All this I know now, but back then, I was a fool boy, wandering South, fleeing away from my hopes and dreams, with her voice sounding in my ears. And what had she said? I couldn't even remember, except that it had hurt my feelings.

I sat a while on the bank and watched the barges go by. A big one drifted downstream laden with charcoal from the Netherby Stacks. The sailors called out to me, "Passage for work! Passage for work!" I waved as the boat came near. When they came close enough to see my face, they stopped calling and floated off south again.

The barge drifted on and soon was lost amongst the sparkles and low swinging branches at the next river bend.

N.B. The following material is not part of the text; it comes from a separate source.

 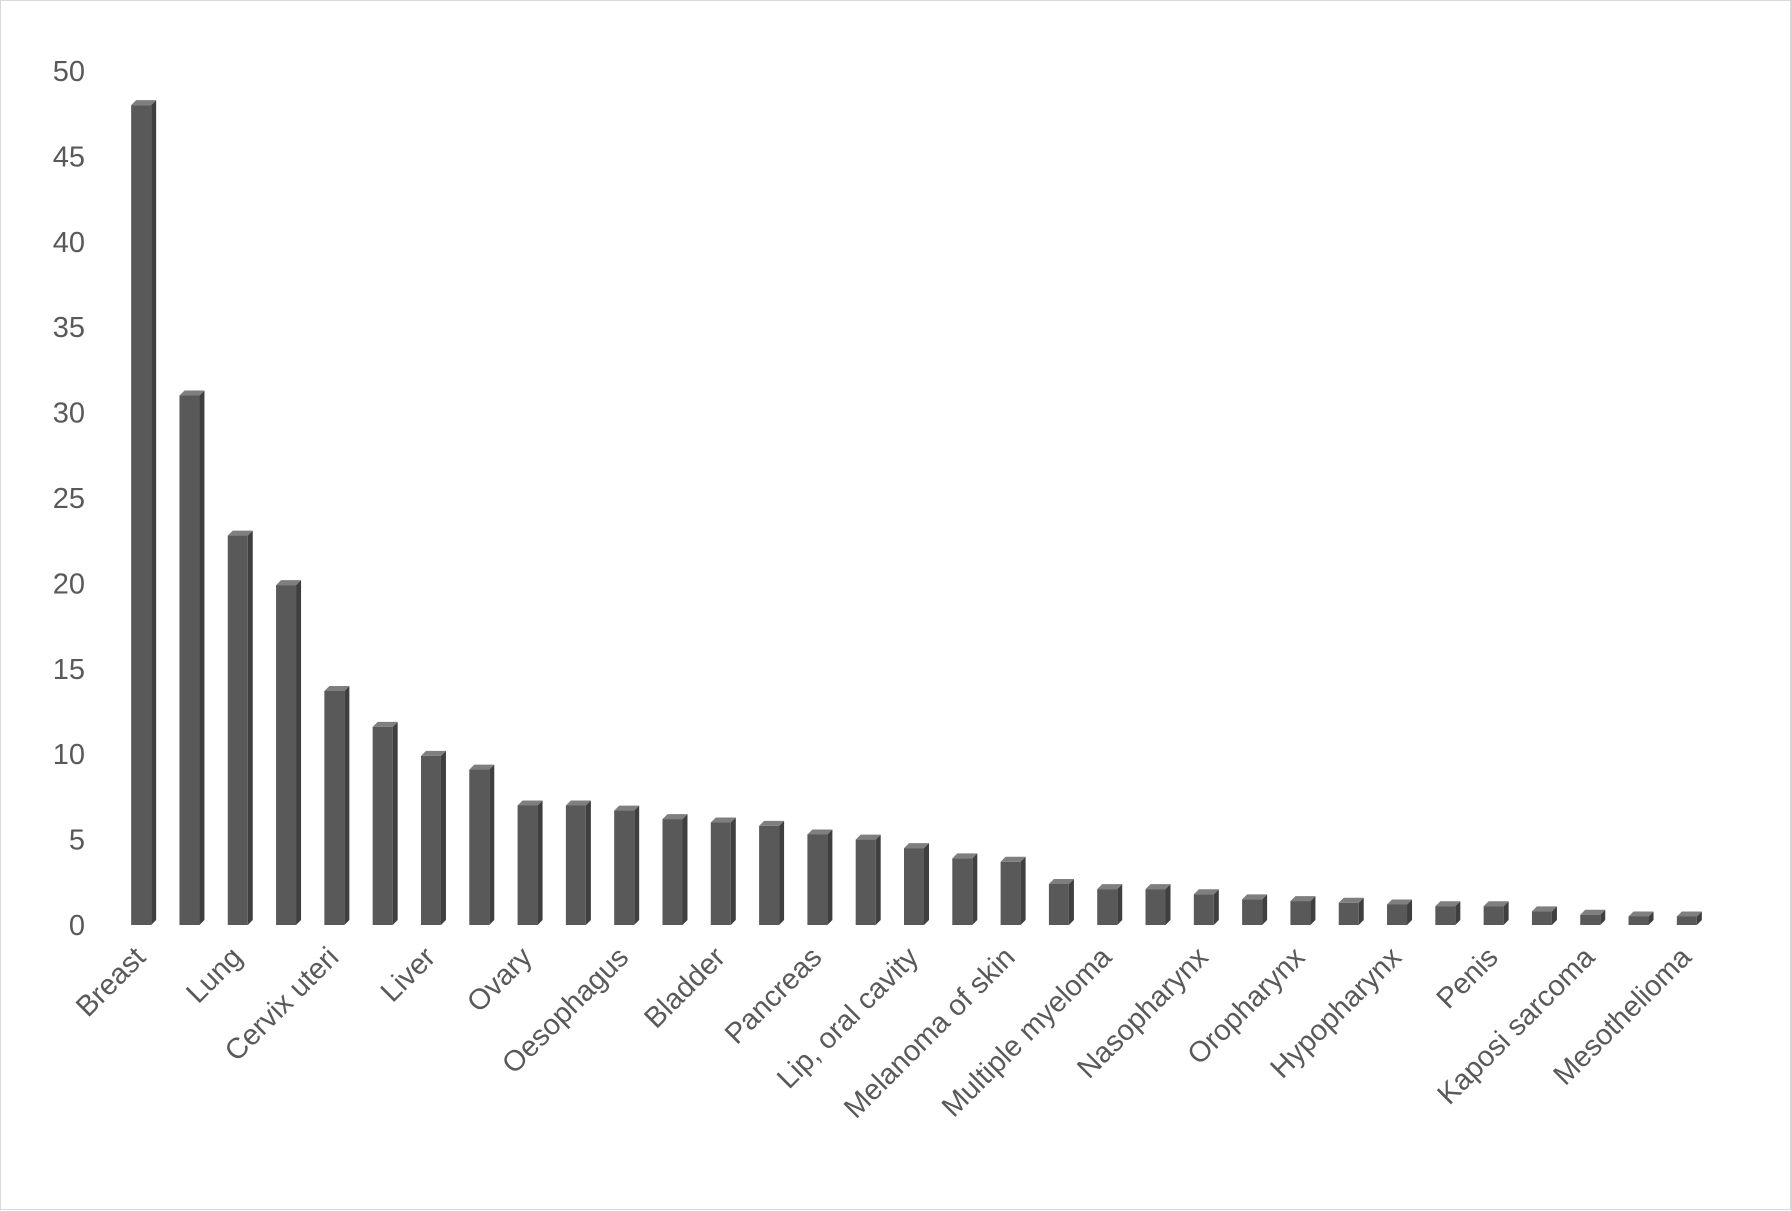 I want to click on y-tick-label: 25, so click(x=69, y=499).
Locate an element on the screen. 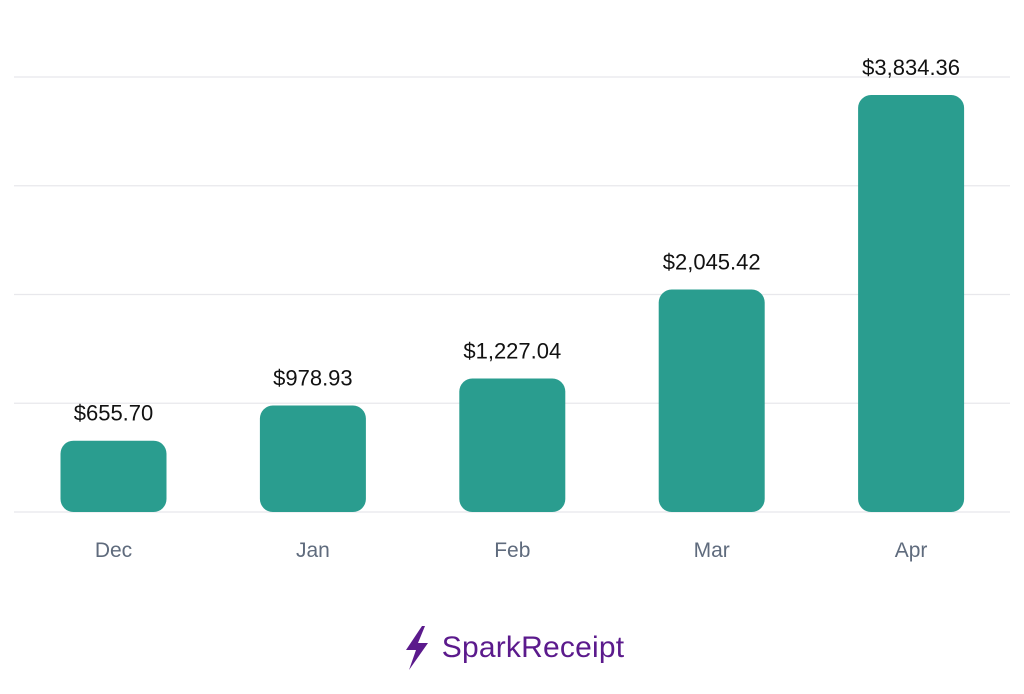 The height and width of the screenshot is (694, 1024). brand-footer: SparkReceipt is located at coordinates (512, 648).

It was fifteen miles to the Firepot. Three hundred more to Teleth Kier. And what would I do when I got there? "Take a ship", Mack had said. Perhaps I could make my fortune on the high seas, return rich or ruined, maybe both. Perhaps if I were rich enough, I might buy a fine house, then she could come out from her ring of stones and live with me, drink my foreign wine, eat my food, maybe overlook my other shortcomings.

There would be no easy barge down the river for me though, that was clear. If I was to get there, it would be on my own feet. I climbed down off the bank and began walking.